**Entries**

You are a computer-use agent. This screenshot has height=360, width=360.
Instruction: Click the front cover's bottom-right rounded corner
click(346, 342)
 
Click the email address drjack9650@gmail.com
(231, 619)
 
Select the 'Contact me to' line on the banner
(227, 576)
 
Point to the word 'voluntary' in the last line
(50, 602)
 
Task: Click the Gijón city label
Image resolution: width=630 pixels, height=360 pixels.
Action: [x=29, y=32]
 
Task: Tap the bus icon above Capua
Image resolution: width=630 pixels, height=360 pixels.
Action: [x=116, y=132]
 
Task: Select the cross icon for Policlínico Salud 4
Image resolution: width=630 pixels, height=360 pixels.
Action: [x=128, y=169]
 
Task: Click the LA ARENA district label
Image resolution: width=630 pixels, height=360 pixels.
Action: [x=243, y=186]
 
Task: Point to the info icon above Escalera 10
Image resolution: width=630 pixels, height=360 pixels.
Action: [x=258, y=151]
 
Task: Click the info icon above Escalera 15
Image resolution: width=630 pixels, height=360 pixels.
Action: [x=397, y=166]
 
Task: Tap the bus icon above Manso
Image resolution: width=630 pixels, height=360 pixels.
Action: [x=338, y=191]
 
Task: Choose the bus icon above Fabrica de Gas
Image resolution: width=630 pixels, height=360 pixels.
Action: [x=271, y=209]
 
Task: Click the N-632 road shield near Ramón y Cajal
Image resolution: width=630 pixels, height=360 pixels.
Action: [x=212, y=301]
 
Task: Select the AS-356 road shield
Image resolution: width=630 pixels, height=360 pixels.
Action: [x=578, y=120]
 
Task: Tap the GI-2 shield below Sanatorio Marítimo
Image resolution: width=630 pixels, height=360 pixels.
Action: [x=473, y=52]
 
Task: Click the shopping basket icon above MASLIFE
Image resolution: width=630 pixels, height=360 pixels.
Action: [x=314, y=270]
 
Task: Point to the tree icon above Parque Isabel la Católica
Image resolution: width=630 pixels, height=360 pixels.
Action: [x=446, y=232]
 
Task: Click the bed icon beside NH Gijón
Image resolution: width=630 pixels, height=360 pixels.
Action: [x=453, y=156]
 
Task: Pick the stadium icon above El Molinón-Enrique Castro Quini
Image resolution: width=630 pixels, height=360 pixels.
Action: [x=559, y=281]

**Set exercise**
Rewrite the records as a numbered list, from the start of the records through the line containing "Action: [x=453, y=156]", inclusive, with blank lines left out.

**Full output**
1. You are a computer-use agent. This screenshot has height=360, width=360.
2. Instruction: Click the front cover's bottom-right rounded corner
3. click(346, 342)
4. Click the email address drjack9650@gmail.com
5. (231, 619)
6. Select the 'Contact me to' line on the banner
7. (227, 576)
8. Point to the word 'voluntary' in the last line
9. (50, 602)
10. Task: Click the Gijón city label
11. Image resolution: width=630 pixels, height=360 pixels.
12. Action: [x=29, y=32]
13. Task: Tap the bus icon above Capua
14. Image resolution: width=630 pixels, height=360 pixels.
15. Action: [x=116, y=132]
16. Task: Select the cross icon for Policlínico Salud 4
17. Image resolution: width=630 pixels, height=360 pixels.
18. Action: [x=128, y=169]
19. Task: Click the LA ARENA district label
20. Image resolution: width=630 pixels, height=360 pixels.
21. Action: [x=243, y=186]
22. Task: Point to the info icon above Escalera 10
23. Image resolution: width=630 pixels, height=360 pixels.
24. Action: [x=258, y=151]
25. Task: Click the info icon above Escalera 15
26. Image resolution: width=630 pixels, height=360 pixels.
27. Action: [x=397, y=166]
28. Task: Tap the bus icon above Manso
29. Image resolution: width=630 pixels, height=360 pixels.
30. Action: [x=338, y=191]
31. Task: Choose the bus icon above Fabrica de Gas
32. Image resolution: width=630 pixels, height=360 pixels.
33. Action: [x=271, y=209]
34. Task: Click the N-632 road shield near Ramón y Cajal
35. Image resolution: width=630 pixels, height=360 pixels.
36. Action: [x=212, y=301]
37. Task: Select the AS-356 road shield
38. Image resolution: width=630 pixels, height=360 pixels.
39. Action: [x=578, y=120]
40. Task: Tap the GI-2 shield below Sanatorio Marítimo
41. Image resolution: width=630 pixels, height=360 pixels.
42. Action: [x=473, y=52]
43. Task: Click the shopping basket icon above MASLIFE
44. Image resolution: width=630 pixels, height=360 pixels.
45. Action: [x=314, y=270]
46. Task: Point to the tree icon above Parque Isabel la Católica
47. Image resolution: width=630 pixels, height=360 pixels.
48. Action: [x=446, y=232]
49. Task: Click the bed icon beside NH Gijón
50. Image resolution: width=630 pixels, height=360 pixels.
51. Action: [x=453, y=156]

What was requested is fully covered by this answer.